Waters analizza comicamente i personaggi di una provincia ritratta nei suoi deliri a base di grumi di sangue e buoni sentimenti, solo come pretesto per scagliarsi contro chi li eleva allo status di slogan buoni per ogni merchandising (vedi il fiorire di gadget e proposte di “adattamenti” televisivi che accompagna il processo).

La regia, a dispetto degli sberleffi e dello stile da commedia, è curatissima.
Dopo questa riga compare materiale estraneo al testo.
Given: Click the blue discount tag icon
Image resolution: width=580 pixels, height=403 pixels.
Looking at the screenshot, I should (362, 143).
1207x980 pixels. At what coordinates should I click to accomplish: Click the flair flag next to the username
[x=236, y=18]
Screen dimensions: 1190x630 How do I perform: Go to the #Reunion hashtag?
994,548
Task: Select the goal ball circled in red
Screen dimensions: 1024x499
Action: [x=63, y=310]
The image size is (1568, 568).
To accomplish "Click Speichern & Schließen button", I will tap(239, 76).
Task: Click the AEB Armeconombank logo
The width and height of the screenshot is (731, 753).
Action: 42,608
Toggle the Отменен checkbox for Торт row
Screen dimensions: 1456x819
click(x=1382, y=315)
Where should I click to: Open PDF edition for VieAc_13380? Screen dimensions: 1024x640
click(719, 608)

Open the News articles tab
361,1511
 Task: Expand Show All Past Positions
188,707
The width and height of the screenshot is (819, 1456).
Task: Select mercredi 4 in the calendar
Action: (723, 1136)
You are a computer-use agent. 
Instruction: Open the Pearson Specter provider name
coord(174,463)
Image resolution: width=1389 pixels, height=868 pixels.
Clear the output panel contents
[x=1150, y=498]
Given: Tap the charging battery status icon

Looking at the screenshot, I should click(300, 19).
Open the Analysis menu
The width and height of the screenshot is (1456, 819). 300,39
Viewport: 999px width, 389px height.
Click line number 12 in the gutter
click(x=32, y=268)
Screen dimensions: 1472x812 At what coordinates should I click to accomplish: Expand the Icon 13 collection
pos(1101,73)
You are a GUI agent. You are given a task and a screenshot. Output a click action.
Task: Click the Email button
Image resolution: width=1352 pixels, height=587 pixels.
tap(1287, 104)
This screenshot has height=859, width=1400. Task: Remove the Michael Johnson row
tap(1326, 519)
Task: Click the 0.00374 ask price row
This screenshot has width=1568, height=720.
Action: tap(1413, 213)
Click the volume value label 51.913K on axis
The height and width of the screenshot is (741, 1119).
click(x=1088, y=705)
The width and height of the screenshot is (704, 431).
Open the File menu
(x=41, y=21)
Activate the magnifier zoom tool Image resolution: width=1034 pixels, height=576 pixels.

Ad esempio la sequenza notturna in cui Beverly “punisce” una coppia di pazienti di suo marito, è una sintesi sublime d’angoscia e spasso, con un magistrale uso del montaggio alternato multiplo, unendo un orgasmo derivato dall’onanismo, un rutto e il rantolo di una vittima agonizzante.

Beverly sembra a tratti un “terminator” che, coltello alla mano, corre veloce quanto un ragazzo, guida come un pilota provetto, salta staccionate, non è mai in affanno e ha i capelli sempre in ordine. Nello stesso tempo è una serial killer “professionista”, con letture fatte con cognizione di causa, ovvero biografie e memorie di assassini famosi. Le armi dei suoi delitti sono apparentemente improvvisate, come ad esempio il cosciotto di tacchino, tipico simbolo di armonia familiare durante il Thanksgiving Day.

In questa commedia-thriller-noir-serial il vero protagonista è il potere illimitato della tv che influisce sulla coscienza dello spettatore fino a trasformare un omicida seriale in superstar; le azioni non sono più il risultato di chi porta a compimento un’intenzione, ma rimane solo l’influencer, il talk show e la foto stampata su una maglietta.

Nella nostra rassegna sulla figura cinematografica del serial killer, John Waters riesce a coniugarla con il sottogenere della donna psicopatica che ha voglia di riscattarsi e non riesce a sottrarsi al desiderio malato di “kick your ass”. La madre cattiva e nevrotica è combinata con la passione per il crimine in un autore che si è dedicato all’anticonformismo, al disgusto e alla blasfemia. Ed ha il volto di una strepitosa Kathleen Turner che dà vita ad una perfetta marionetta che sembra provenire dagli anni Cinquanta per essere catapultata nella civiltà di fine secolo. In questo perverso mondo watersiano diventa normale che gli adolescenti celebrino il crimine, che la polizia indaghi in modo cialtronesco, che in un concerto si brucino persone e le donne diventino eroine. Emblematicamente una spettatrice durante il processo alla “Serial Mum” dichiara: “Abbiamo tutti un paio di persone che vorremmo uccidere, no?”